Hi there, new member. I swear I will do an intro post with pics of my puff when I get the chance but for now I'd like some info.
     Sofia (my Kees) is 8 months old and her coat is pretty much in, we're waiting on her mane to really grow in but she's essentially there. I live in Texas and I have been walking a lot with both of my dogs (the other is a Cavalier King Charles Spaniel) and although I know it isn't safe for any of us to be walking for miles in the hot sun in August I am already starting to get concerned. I don't want to exclude Sof from walks but some days it is too hot with all that puff. They are indoor dogs so they get to enjoy the comforts of air conditioning but what about during walks? I know I can get away with short ones with her very early in th day or in the evening but that isn't always practical and I go on 5 mile walks several times a week with my girls.

     So my question: should I shave her? When I was younger my parents had 2 Kees and twice they were clipped down and their coats grew back beautifully.

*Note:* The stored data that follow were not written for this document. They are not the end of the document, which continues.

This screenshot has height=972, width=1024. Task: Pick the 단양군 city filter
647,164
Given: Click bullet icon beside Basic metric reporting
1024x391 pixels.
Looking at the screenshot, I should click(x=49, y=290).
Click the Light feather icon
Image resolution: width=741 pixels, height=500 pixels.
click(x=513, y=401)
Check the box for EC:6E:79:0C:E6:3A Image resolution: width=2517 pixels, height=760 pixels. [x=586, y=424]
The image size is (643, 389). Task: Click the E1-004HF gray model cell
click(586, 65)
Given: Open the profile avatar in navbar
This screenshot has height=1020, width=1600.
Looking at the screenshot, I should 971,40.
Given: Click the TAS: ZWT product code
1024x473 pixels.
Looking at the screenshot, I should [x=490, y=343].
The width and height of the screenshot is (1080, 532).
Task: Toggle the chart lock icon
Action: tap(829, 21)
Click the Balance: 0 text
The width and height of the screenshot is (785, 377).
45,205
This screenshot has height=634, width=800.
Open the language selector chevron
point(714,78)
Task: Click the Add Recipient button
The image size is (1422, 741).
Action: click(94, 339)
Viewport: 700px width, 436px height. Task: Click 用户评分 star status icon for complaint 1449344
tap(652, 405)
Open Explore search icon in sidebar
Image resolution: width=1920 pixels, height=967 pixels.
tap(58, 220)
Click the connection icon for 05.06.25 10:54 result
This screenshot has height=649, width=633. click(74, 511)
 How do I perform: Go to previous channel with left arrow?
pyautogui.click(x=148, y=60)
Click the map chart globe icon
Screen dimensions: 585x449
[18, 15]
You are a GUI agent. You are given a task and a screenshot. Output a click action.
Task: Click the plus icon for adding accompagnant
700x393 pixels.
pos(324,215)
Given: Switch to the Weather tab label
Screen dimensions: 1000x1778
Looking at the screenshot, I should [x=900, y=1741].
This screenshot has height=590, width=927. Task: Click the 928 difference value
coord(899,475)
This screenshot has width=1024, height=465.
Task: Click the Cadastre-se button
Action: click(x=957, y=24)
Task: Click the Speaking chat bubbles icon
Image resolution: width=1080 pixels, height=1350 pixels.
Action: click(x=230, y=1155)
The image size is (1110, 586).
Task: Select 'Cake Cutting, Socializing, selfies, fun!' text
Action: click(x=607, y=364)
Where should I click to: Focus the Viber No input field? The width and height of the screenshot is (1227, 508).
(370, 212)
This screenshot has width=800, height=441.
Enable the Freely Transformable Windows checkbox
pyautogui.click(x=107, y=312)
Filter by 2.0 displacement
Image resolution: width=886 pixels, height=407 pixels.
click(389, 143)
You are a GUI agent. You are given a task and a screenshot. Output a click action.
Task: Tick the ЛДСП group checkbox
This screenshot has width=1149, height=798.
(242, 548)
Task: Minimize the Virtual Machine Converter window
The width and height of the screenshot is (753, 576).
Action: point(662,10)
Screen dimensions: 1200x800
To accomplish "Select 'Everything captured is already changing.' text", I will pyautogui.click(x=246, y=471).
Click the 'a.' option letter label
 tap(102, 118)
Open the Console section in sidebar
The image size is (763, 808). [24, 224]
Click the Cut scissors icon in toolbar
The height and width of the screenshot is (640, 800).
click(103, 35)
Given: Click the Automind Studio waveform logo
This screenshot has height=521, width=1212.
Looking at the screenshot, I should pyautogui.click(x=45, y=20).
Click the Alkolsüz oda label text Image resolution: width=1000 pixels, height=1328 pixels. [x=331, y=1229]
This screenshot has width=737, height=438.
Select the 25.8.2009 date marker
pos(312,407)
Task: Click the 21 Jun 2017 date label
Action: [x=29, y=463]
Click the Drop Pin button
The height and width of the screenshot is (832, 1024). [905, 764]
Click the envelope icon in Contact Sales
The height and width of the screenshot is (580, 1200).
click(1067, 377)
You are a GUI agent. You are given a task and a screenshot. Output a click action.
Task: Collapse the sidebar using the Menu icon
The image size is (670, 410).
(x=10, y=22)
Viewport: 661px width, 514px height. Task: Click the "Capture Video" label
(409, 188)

They even looked pretty cute with short fur. That was in Canada. I heard that the long fur protects from both the heat and cold so would I be exposing her to more heat problems if she was clipped short? I would love to keep her beautiful coat but there are days that I feel so bad for her even though it isn't really hot yet. Suggestions? Information?

[User Picture]From: melebeth
2007-04-02 03:40 pm (UTC)
I just take a lot of water when we go for walks, and in the summer our walks are a lot shorter. On the other hand, we don't live in Texas. I always heard "don't shave," but I can't justify that based on experience.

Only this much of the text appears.